Friday, March 6, 2015

Walking to Martha's Vineyard – February 23th 2015



Last month, Book Lovers Among Students met to discuss Franz Wright’s celebrated book of poems Walking to Martha’s Vineyard (2003). Hauntingly beautiful, minimalistic, but also brutally honest and seasoned with a great deal of sense of humor, these poems explore the themes of depression, alcoholism, drug abuse, as well as recovery, Catholic faith, human mortality, spirituality and gratitude. Wright claimed in one of his interviews that a lot of poems published in Walking to Martha’s Vineyard were “written either walking to, during, or walking home from mass. I would get home and just type them out, and often I wouldn't revise them.” While the second part of that statement was generally received with some deal of skepticism (considering the formal mastery demonstrated by the author in these poems), the remark about the importance of Catholic faith inspired us to discuss the status of religious poetry in Academia and beyond. Although religious poetry might be regarded as “a song of the past”, at least by the contemporary reader influenced by modernism, post-modernism and avant-garde writings in general, there exists a powerful trend in American poetry, which dates back to Emily Dickinson, Walt Whitman, and confessional poetry, that embraces spirituality as its main theme. Wright is both a continuator of that tradition and a reformer in the field, stating that honesty of the experience (of both writing and reading) is his key objective. In an interview with Lawrence F. Laban (Poetry Center, The University of Arizona), Wright argues that “[a]nyone can write obscure poetry filled with mysterious but ultimately shallow and pointless non sequitur-like gibberish.

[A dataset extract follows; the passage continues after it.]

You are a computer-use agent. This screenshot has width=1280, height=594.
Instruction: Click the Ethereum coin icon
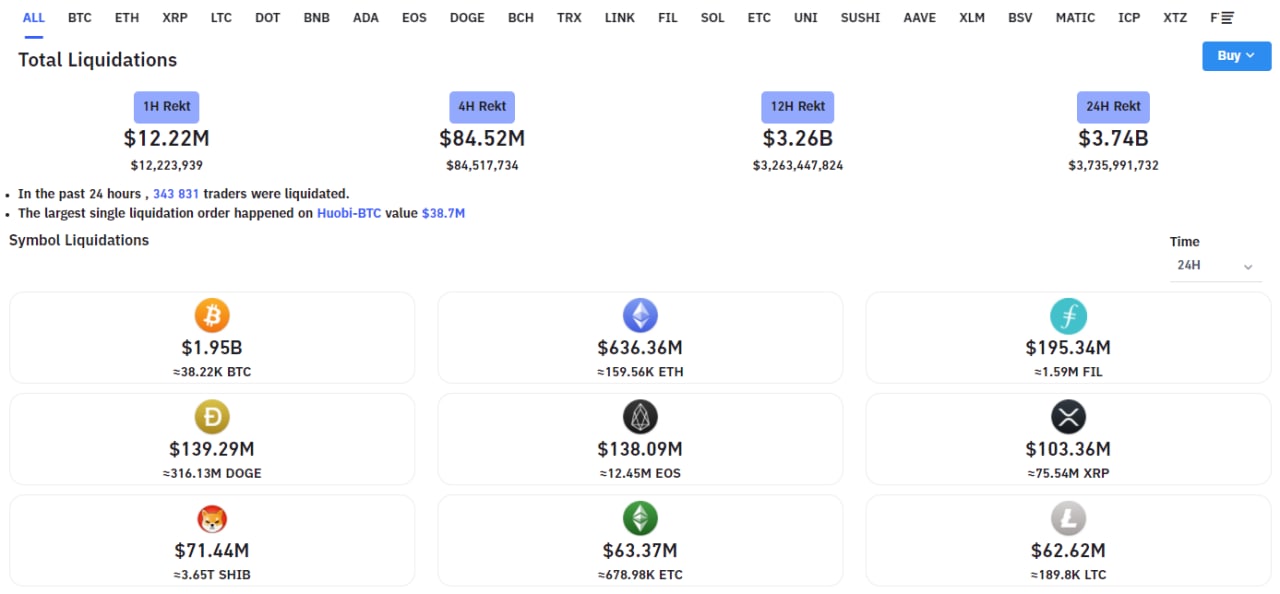pyautogui.click(x=640, y=316)
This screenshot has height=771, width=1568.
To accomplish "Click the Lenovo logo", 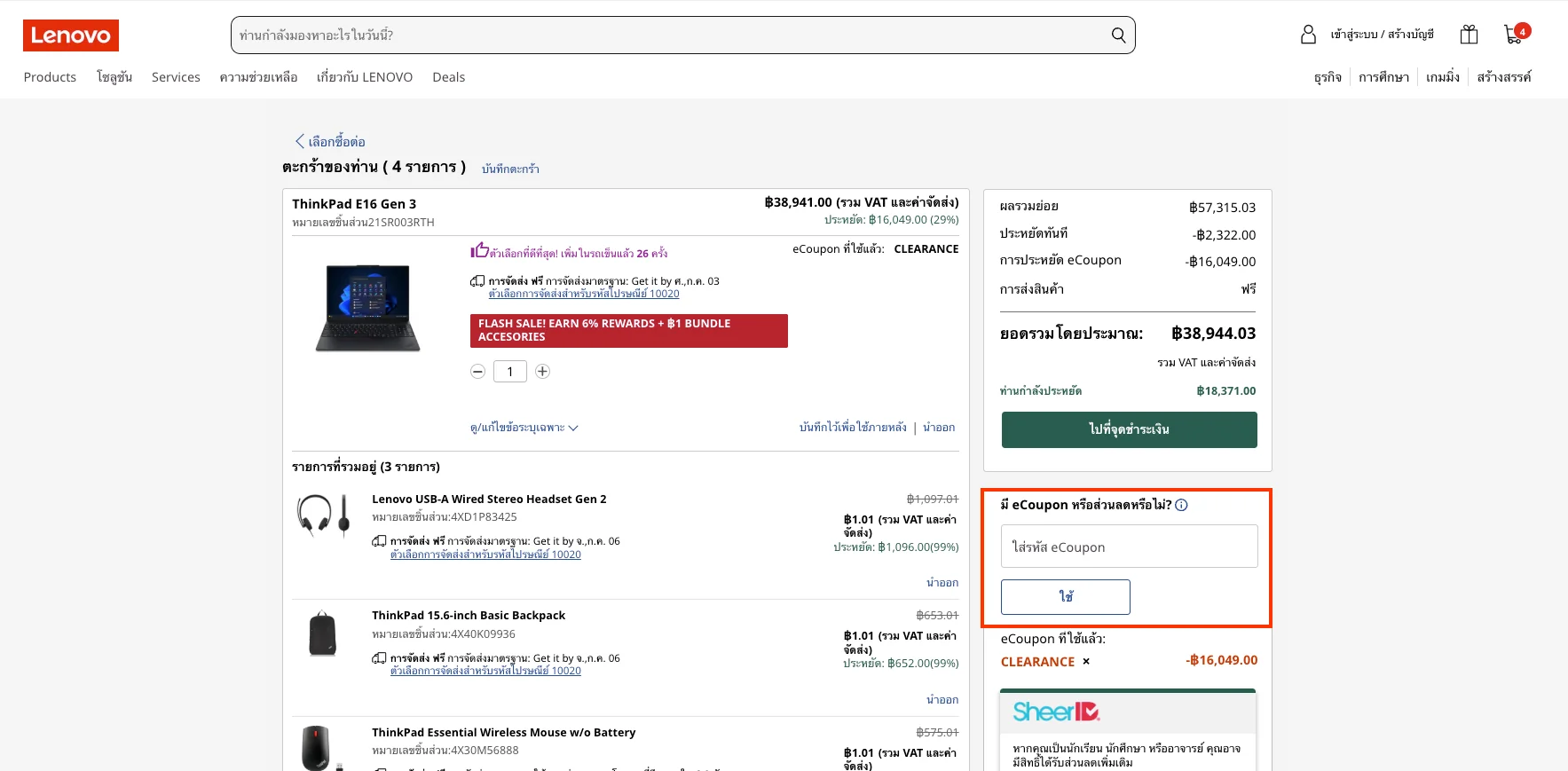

Language like this is extremely dangerous (...) (It is also, incidentally, the best way to conceal a lack of talent for writing, or a lack of experience, of anything important to say.) (...) Great poetry that can be read by any person with a 6th grade reading ability, writing that is not infected with the weird malaise of irony, that is writing of primal sincerity and devotion to the experiences of real human beings in all times and places, has a chance of surviving.” The cynical reader will discredit Wright’s power; the honest reader will embrace him in all his beauty.